## YOUR INSTRUCTIONS
Copy the passage on the Lonicera maackii model word for word, from "kernel_formulae(problem_ipm)" up to and including "ss2 * size_1^2)))".

This most often manifests as negative values in the fundamental operator, which propagate through the rest of the analysis and return nonsense results. Below is a quick example of this manifesting in an IPM for Lonicera maackii when computing mean lifespan (\(\bar\eta(z_0) = eN\)).

library(Rpadrino)

data(pdb)

problem_ipm <- pdb_make_proto_ipm(pdb, "aaa341") %>%
  pdb_make_ipm()

P <- problem_ipm$aaa341$sub_kernels$P
N <- solve(diag(nrow(P)) - P)

range(colSums(N))
## [1] -348825.70  -30555.21

According to this, Lonicera maackii is expected to live between negative 348,800 and negative 30,555 years. This seems incorrect. Therefore, we should inspect what’s going on with the \(P\) kernel, and more importantly, the functions that comprise it. We’ll use a couple functions from Rpadrino for that:

kernel_formulae(problem_ipm)
## $aaa341
## P: s * g
## F: Ep * Fp * Fs * Fd
vital_rate_exprs(problem_ipm)
## $aaa341
## s: 1/(1 + exp(-(si + ss1 * size_1 + ss2 * size_1^2)))
## g_mean: gi + gs * size_1
## g: dnorm(size_2, g_mean, g_sd)
## Fp: 1/(1 + exp(-(fpi + fps * size_1)))
## Fs: exp(fi + fs * size_1)
## Fd: dnorm(size_2, fd_mean, fd_sd)

We can see that P = s * g, and since g is given by a probability density function, we are unlikely to find much going on there. Thus, we want to inspect the values for s. How do we do that? By default, ipmr, the engine that powers Rpadrino, does not return individual function values in IPM objects. Therefore, we’ll need to rebuild the IPM, and tell ipmr to give us those by setting return_all_envs = TRUE. Then we can ask for the vital rate functions using vital_rate_funs().

problem_ipm <- pdb_make_proto_ipm(pdb, "aaa341") %>%
  pdb_make_ipm(addl_args = list(aaa341 = list(return_all_envs = TRUE)))


vr_funs <- vital_rate_funs(problem_ipm)

## THE DATA
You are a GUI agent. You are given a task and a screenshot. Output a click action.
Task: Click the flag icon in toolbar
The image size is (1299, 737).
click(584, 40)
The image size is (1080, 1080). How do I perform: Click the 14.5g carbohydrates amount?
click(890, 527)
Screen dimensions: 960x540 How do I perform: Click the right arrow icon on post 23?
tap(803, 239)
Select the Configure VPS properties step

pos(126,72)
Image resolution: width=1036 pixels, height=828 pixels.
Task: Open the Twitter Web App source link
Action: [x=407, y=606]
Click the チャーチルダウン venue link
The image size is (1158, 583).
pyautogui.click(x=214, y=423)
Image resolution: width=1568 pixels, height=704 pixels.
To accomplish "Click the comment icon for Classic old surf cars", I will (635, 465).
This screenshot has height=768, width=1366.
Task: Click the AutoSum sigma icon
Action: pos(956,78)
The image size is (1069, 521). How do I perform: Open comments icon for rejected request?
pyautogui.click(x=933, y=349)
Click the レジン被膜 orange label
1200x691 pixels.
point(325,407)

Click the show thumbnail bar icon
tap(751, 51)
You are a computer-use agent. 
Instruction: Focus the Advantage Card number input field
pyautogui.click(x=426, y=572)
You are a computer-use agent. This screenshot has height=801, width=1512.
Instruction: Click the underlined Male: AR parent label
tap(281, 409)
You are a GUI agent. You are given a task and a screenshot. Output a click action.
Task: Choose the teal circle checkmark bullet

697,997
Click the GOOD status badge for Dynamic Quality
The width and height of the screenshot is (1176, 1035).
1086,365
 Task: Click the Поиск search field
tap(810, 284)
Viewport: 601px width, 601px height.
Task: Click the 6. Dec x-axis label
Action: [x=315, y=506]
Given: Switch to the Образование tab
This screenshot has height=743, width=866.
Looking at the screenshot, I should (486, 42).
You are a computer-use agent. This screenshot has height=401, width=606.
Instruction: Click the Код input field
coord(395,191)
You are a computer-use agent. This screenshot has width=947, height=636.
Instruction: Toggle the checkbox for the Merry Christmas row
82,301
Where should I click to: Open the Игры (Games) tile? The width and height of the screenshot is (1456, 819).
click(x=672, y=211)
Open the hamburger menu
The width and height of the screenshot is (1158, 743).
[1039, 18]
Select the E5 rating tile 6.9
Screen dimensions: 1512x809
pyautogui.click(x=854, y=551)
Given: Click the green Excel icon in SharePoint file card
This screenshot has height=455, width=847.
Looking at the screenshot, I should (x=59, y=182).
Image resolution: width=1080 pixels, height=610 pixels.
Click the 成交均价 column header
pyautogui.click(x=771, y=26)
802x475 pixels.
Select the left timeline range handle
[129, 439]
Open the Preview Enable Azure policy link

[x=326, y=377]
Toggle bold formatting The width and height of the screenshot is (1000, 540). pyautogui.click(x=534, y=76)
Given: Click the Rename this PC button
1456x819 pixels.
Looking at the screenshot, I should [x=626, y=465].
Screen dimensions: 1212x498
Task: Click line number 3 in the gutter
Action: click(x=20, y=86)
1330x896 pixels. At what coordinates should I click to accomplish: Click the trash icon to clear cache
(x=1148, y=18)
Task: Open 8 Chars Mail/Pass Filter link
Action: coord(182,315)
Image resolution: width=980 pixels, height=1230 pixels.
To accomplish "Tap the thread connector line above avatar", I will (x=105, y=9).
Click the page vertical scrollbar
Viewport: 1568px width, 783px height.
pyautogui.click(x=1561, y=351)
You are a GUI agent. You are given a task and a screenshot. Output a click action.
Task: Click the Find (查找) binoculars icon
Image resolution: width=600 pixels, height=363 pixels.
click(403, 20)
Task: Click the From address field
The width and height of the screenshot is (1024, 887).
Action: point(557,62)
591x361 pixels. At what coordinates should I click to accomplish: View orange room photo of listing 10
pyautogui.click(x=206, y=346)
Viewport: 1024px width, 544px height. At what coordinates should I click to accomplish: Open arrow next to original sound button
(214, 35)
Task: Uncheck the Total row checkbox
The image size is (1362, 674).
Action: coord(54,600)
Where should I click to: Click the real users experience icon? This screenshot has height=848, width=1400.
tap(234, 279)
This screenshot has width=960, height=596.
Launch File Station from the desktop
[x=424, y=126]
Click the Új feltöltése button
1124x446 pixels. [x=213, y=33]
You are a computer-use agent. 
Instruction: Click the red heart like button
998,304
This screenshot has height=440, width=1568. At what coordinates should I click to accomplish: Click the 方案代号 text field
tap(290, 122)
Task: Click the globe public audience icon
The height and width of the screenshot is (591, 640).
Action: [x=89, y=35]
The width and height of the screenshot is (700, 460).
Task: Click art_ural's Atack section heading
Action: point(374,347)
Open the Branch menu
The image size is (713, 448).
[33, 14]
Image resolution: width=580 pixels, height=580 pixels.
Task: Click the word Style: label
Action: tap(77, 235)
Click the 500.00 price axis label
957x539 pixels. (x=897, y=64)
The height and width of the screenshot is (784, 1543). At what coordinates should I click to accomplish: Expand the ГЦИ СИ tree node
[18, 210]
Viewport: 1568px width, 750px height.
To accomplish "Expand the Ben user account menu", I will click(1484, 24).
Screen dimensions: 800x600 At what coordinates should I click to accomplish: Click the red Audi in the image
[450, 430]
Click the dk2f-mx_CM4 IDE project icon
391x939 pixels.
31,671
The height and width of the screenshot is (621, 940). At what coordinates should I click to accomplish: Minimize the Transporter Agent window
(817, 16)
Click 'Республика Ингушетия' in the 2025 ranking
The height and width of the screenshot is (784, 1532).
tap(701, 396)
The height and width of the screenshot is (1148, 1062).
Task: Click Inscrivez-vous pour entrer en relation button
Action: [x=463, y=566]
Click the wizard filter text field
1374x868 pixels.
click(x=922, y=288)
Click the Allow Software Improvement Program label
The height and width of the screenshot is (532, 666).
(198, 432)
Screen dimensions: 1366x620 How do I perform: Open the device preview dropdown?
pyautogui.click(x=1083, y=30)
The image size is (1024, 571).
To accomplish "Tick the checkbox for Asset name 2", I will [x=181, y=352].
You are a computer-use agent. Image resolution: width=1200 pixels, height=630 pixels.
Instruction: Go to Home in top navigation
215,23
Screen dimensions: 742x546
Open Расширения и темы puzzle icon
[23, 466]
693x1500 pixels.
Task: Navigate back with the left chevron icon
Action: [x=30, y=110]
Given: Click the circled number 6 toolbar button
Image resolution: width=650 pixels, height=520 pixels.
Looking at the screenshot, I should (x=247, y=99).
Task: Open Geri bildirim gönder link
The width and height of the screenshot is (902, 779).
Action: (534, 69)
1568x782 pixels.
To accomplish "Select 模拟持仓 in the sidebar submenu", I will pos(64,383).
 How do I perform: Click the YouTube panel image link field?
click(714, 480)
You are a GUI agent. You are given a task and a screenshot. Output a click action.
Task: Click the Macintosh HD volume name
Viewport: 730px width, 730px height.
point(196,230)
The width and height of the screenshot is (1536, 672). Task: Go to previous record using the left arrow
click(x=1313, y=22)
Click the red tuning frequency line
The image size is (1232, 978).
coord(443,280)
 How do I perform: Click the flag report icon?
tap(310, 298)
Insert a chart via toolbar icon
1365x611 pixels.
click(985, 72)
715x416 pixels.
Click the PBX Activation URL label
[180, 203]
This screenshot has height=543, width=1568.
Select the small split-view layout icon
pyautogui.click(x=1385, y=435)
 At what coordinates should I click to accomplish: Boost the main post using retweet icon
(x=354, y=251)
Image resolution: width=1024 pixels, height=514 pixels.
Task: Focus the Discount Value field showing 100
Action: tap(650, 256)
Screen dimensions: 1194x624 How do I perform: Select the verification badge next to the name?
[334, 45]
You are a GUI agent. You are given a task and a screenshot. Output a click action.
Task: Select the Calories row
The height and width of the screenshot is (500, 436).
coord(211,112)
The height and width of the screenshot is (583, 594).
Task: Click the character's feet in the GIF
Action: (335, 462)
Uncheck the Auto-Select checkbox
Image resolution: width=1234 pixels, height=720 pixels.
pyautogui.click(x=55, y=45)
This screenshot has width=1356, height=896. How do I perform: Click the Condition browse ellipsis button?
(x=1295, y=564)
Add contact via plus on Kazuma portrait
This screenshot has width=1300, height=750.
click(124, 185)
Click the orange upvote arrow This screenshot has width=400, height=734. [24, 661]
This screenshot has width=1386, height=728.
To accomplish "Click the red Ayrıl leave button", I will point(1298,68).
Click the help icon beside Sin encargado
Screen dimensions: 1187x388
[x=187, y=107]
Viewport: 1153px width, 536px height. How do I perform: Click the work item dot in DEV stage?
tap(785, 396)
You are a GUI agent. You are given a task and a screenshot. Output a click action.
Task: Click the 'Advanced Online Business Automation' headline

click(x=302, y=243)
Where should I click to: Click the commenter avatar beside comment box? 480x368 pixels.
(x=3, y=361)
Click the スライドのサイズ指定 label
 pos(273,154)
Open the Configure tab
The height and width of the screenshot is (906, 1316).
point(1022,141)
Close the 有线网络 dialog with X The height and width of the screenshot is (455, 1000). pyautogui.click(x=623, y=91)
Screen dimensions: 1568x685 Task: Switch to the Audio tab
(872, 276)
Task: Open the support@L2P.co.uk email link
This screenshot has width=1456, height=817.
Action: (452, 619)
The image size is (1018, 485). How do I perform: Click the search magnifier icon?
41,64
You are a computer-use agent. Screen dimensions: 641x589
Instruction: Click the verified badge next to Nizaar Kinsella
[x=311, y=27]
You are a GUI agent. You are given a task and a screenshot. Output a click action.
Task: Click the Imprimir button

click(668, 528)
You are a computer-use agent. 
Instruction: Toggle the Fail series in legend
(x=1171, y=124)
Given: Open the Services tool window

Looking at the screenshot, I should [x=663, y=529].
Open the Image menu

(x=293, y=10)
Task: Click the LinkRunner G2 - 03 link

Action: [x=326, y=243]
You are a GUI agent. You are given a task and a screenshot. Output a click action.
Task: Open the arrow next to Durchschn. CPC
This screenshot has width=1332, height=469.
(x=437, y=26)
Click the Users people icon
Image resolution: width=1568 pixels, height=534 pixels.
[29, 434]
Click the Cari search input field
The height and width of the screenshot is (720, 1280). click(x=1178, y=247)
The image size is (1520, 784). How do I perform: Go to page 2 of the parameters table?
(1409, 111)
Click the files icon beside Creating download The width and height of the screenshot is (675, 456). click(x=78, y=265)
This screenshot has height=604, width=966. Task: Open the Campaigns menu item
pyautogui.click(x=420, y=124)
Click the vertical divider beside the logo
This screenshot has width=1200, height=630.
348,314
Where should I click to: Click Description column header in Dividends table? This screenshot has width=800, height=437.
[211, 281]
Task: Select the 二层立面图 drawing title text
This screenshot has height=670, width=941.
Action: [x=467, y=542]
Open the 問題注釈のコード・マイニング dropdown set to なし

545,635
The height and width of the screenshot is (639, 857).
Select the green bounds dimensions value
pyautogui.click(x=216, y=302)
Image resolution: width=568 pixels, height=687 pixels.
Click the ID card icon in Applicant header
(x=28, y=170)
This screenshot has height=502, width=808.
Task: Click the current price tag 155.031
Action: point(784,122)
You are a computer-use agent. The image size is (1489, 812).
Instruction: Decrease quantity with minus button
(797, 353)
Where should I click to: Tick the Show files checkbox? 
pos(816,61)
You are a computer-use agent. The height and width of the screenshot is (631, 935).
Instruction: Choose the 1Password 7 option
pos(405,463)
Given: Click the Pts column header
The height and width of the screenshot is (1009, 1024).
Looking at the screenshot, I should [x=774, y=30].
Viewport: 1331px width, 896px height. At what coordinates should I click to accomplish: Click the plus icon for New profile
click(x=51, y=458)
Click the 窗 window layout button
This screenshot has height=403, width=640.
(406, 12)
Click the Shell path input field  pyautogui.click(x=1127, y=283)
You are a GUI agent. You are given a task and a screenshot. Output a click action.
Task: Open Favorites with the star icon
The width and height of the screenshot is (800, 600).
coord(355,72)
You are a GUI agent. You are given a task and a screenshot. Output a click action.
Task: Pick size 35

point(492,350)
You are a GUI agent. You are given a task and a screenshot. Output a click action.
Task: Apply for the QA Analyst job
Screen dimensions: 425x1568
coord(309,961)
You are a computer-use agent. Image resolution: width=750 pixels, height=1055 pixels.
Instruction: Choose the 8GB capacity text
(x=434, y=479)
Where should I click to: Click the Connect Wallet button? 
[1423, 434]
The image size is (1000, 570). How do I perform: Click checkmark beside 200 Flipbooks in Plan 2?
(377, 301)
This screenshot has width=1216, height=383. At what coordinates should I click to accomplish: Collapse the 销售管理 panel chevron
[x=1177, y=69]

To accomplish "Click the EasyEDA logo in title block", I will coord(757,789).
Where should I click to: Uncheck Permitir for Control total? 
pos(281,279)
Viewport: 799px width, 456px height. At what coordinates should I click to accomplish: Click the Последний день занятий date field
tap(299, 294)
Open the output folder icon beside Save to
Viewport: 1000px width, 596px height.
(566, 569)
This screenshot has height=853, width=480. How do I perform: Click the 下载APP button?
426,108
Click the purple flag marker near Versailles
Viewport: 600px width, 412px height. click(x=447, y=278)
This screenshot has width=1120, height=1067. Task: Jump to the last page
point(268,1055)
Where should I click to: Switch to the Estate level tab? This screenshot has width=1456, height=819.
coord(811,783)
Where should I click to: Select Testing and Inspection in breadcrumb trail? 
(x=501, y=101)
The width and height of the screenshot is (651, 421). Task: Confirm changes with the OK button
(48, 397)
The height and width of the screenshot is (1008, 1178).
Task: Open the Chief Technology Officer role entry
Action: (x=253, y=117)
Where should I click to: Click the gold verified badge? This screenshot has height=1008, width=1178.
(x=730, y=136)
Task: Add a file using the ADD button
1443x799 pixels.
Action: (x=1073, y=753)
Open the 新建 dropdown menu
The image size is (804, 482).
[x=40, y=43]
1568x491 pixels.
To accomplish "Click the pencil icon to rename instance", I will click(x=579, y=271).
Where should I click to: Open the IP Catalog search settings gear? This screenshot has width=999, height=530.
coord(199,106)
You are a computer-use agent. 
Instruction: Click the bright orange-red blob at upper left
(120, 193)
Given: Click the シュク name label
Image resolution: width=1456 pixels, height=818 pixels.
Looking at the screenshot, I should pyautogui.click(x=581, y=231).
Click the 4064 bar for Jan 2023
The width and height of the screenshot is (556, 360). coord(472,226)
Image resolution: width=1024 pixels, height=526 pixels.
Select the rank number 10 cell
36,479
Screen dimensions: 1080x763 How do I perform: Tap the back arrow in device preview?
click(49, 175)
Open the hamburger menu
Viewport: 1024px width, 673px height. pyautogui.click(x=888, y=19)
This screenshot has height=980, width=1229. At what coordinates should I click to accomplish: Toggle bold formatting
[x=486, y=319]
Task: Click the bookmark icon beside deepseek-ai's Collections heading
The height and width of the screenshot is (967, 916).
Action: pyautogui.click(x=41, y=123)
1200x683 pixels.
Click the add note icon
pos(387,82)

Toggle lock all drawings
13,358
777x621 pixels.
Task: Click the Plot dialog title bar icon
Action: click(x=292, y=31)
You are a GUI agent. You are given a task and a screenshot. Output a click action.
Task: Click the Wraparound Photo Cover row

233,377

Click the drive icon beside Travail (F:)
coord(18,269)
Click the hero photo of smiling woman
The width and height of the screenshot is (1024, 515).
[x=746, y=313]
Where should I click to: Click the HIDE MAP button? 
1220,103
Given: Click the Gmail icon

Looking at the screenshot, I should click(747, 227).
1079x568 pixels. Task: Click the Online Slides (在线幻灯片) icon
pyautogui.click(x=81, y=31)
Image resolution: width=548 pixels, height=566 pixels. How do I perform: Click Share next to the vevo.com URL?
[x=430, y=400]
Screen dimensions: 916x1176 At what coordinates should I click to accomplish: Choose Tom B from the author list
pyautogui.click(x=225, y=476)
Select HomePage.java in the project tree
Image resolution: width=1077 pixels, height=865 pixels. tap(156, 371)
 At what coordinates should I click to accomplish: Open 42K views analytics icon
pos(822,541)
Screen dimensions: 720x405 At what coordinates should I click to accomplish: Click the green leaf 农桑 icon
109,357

## EXPECTED OUTPUT
kernel_formulae(problem_ipm)
## $aaa341
## P: s * g
## F: Ep * Fp * Fs * Fd
vital_rate_exprs(problem_ipm)
## $aaa341
## s: 1/(1 + exp(-(si + ss1 * size_1 + ss2 * size_1^2)))